Metamath Proof Explorer

Theorem eqvf

Description: The universe contains every set. (Contributed by BJ, 15-Jul-2021)

		Ref	Expression
	Hypothesis	eqvf.1	⊢ Ⅎ 𝑥 𝐴
	Assertion	eqvf	⊢ ( 𝐴 = V ↔ ∀ 𝑥 𝑥 ∈ 𝐴 )

Step	Hyp	Ref	Expression
1		eqvf.1	⊢ Ⅎ 𝑥 𝐴
2		nfcv	⊢ Ⅎ 𝑥 V
3	1 2	cleqf	⊢ ( 𝐴 = V ↔ ∀ 𝑥 ( 𝑥 ∈ 𝐴 ↔ 𝑥 ∈ V ) )

#### Given request
Repeat the part of the eqvf theorem page above that lies between "Metamath Proof Explorer" and "𝑥 ( 𝑥 ∈ 𝐴 ↔ 𝑥 ∈ V ) )", inclusive.

#### Available data
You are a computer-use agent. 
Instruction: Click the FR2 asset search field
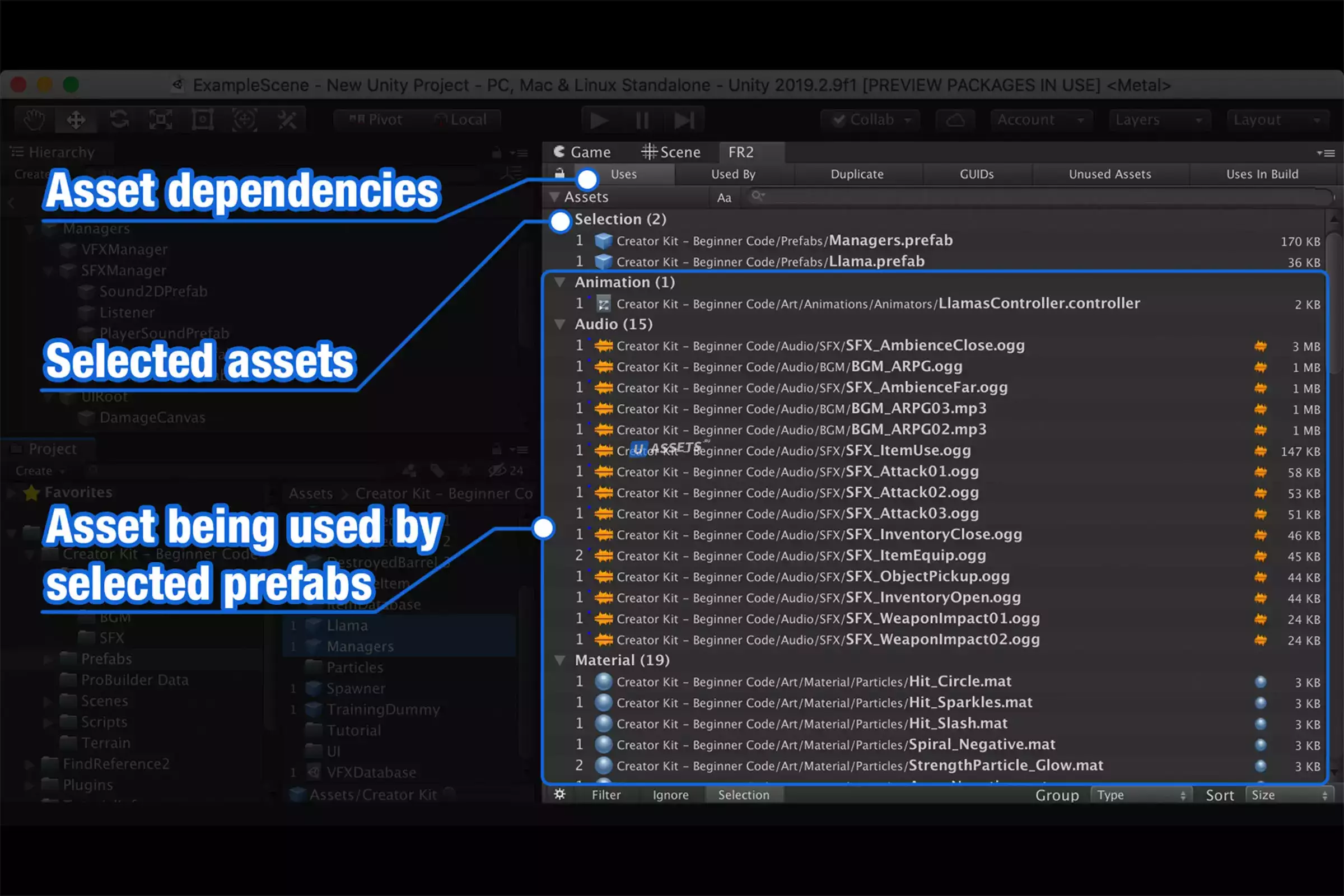[x=1040, y=197]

#### Written answer
Metamath Proof Explorer

Theorem eqvf

Description: The universe contains every set. (Contributed by BJ, 15-Jul-2021)

		Ref	Expression
	Hypothesis	eqvf.1	⊢ Ⅎ 𝑥 𝐴
	Assertion	eqvf	⊢ ( 𝐴 = V ↔ ∀ 𝑥 𝑥 ∈ 𝐴 )

Step	Hyp	Ref	Expression
1		eqvf.1	⊢ Ⅎ 𝑥 𝐴
2		nfcv	⊢ Ⅎ 𝑥 V
3	1 2	cleqf	⊢ ( 𝐴 = V ↔ ∀ 𝑥 ( 𝑥 ∈ 𝐴 ↔ 𝑥 ∈ V ) )